2011 Latest Caselaw 1043 Del

Citation : 2011 Latest Caselaw 1043 Del
Judgement Date : 22 February, 2011

Delhi High Court
Sh. Harphool Singh (Now Deceased) ... vs Smt. Daropati & Ors. on 22 February, 2011
Author: Valmiki J. Mehta
*              IN THE HIGH COURT OF DELHI AT NEW DELHI

+                                RFA 405/2001
%                                                     22nd February, 2011

SH. HARPHOOL SINGH (Now deceased)
THROUGH LRS.                                       ...... Appellant

                                       Through:    None.
               VERSUS


SMT. DAROPATI & ORS.                              ...... Respondents
                                             Through:     None

CORAM:
HON'BLE MR. JUSTICE VALMIKI J.MEHTA

    1.   Whether the Reporters of local papers may be
         allowed to see the judgment?

    2.   To be referred to the Reporter or not? Yes

    3.   Whether the judgment should be reported in the Digest? Yes

VALMIKI J. MEHTA, J (ORAL)

1.       This case is on the Regular Board of this Court since 3.1.2011. Today it

is effective Item No. 10 on the Regular Board. It is 1.00 P.M. and no-one

appears for the parties.       I have, therefore, perused the record and am

proceeding to dispose of the matter.

2.       The facts of the case are that one Sh. Gainda Ram, was the owner of

the subject property bearing municipal No. 16/700E, Bapa Nagar, Tank Road,

Dhobi Wali Gali, New Delhi admeasuring 45 sq. yds. Sh. Gainda Ram died

intestate leaving behind his two sons Sh. Beni Parshad and Sh. Malkhan

Singh. Plaintiff in the suit was Sh. Beni Parshad and who claimed the relief of

partition by metes and bounds of the subject property against the defendant

Nos. 2 to 6 who were the widow and children of late Sh. Malkhan Singh i.e.
────────────────────
### ASSIGNED TASK A
In the judgment, what is the stated size of the subject property?
### ASSIGNED TASK B
Reproduce the judgment from "Dhobi Wali Gali, New" up to and including "Malkhan Singh i.e.", swapping "intestate" for "without a will".

### DATA UNDER STUDY
────────────────────
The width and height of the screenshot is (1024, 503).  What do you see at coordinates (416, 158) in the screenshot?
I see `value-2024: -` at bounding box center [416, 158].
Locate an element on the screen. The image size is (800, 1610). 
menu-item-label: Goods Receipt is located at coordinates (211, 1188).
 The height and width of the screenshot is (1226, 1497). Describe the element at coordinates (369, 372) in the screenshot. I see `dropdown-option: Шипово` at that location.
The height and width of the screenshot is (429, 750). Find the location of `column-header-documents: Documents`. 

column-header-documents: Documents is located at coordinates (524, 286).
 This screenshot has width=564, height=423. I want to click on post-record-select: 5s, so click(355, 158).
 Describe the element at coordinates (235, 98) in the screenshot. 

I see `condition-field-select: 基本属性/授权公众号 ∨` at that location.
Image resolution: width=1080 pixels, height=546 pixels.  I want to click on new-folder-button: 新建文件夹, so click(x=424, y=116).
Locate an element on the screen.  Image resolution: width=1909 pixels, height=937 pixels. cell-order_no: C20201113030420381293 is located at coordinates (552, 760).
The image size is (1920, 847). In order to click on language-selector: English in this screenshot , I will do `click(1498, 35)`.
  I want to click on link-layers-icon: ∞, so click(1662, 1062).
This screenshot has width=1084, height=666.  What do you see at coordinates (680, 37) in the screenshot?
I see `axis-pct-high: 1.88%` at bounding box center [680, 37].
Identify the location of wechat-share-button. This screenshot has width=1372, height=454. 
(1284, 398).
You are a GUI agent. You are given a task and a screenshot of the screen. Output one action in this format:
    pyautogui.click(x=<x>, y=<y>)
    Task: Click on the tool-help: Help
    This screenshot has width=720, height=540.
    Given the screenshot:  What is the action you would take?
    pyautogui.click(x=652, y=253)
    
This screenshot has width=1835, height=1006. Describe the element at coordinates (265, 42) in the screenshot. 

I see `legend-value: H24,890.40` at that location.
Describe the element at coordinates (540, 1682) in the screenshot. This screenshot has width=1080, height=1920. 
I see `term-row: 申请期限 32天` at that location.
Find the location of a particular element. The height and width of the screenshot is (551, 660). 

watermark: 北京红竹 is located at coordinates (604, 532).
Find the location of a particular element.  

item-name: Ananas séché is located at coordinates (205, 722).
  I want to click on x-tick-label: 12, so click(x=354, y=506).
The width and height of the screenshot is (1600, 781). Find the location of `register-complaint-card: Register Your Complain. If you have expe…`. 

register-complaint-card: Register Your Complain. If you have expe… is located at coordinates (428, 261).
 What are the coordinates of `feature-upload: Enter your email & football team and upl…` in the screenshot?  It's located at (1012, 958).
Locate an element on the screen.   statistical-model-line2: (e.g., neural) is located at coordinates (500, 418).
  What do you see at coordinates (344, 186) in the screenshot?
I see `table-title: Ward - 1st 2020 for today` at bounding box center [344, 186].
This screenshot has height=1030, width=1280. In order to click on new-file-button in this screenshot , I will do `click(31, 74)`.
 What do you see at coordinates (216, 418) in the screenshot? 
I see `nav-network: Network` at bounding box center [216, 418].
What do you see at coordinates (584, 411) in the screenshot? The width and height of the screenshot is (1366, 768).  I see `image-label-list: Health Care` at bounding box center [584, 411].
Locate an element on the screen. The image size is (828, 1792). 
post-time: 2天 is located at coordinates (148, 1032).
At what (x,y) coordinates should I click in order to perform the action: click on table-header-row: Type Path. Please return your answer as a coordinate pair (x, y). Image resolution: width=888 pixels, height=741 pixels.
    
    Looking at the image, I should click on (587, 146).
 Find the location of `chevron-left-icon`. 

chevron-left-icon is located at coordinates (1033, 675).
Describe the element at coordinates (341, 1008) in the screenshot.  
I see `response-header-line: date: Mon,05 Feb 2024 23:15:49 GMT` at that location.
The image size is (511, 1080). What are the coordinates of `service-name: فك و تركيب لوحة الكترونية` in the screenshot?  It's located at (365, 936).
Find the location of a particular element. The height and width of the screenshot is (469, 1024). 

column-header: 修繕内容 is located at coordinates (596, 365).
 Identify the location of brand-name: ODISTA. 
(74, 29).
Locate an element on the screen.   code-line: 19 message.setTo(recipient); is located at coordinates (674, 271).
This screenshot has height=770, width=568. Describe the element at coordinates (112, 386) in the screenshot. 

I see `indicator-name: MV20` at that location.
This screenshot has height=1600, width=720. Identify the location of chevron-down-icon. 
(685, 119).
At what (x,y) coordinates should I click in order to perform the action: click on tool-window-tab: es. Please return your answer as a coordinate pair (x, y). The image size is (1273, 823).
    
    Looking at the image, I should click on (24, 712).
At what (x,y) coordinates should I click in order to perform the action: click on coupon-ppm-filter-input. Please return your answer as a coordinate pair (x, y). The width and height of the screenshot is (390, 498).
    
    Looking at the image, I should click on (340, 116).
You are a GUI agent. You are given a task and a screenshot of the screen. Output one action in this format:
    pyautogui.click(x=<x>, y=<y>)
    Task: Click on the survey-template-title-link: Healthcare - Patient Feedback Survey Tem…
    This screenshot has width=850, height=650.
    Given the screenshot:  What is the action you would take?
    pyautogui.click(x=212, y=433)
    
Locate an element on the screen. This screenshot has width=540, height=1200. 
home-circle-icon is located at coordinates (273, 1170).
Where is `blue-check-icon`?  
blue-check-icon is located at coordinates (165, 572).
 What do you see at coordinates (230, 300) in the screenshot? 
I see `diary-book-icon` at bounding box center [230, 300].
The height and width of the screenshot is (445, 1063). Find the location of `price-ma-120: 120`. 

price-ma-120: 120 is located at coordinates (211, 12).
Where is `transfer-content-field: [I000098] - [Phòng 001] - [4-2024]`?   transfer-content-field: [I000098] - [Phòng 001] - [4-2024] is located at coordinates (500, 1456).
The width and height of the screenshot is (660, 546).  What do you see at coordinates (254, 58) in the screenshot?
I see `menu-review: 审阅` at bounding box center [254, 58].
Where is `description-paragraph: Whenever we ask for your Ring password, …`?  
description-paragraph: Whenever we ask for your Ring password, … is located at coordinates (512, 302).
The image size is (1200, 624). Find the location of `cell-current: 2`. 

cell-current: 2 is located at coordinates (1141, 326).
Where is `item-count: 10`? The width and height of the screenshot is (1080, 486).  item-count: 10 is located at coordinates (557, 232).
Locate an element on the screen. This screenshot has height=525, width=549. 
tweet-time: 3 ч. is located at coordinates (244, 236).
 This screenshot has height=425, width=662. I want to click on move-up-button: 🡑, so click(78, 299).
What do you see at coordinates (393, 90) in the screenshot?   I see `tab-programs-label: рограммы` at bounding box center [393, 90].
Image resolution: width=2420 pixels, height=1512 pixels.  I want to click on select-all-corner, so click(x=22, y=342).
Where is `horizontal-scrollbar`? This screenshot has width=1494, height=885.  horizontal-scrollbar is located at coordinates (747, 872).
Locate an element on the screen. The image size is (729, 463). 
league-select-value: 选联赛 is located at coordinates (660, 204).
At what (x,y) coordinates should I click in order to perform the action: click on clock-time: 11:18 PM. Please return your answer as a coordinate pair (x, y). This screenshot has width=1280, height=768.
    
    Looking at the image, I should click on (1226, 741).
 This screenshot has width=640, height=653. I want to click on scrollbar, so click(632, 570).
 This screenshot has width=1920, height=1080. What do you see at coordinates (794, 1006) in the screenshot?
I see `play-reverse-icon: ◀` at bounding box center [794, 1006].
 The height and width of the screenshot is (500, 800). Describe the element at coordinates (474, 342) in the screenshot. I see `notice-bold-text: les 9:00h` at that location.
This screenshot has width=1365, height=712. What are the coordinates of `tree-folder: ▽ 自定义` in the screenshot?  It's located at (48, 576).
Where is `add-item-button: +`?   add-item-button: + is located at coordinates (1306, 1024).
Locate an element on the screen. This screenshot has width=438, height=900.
────────────────────
### RESPONSE AREA A
45 sq. yds.

### RESPONSE AREA B
Dhobi Wali Gali, New Delhi admeasuring 45 sq. yds. Sh. Gainda Ram died

without a will leaving behind his two sons Sh. Beni Parshad and Sh. Malkhan

Singh. Plaintiff in the suit was Sh. Beni Parshad and who claimed the relief of

partition by metes and bounds of the subject property against the defendant

Nos. 2 to 6 who were the widow and children of late Sh. Malkhan Singh i.e.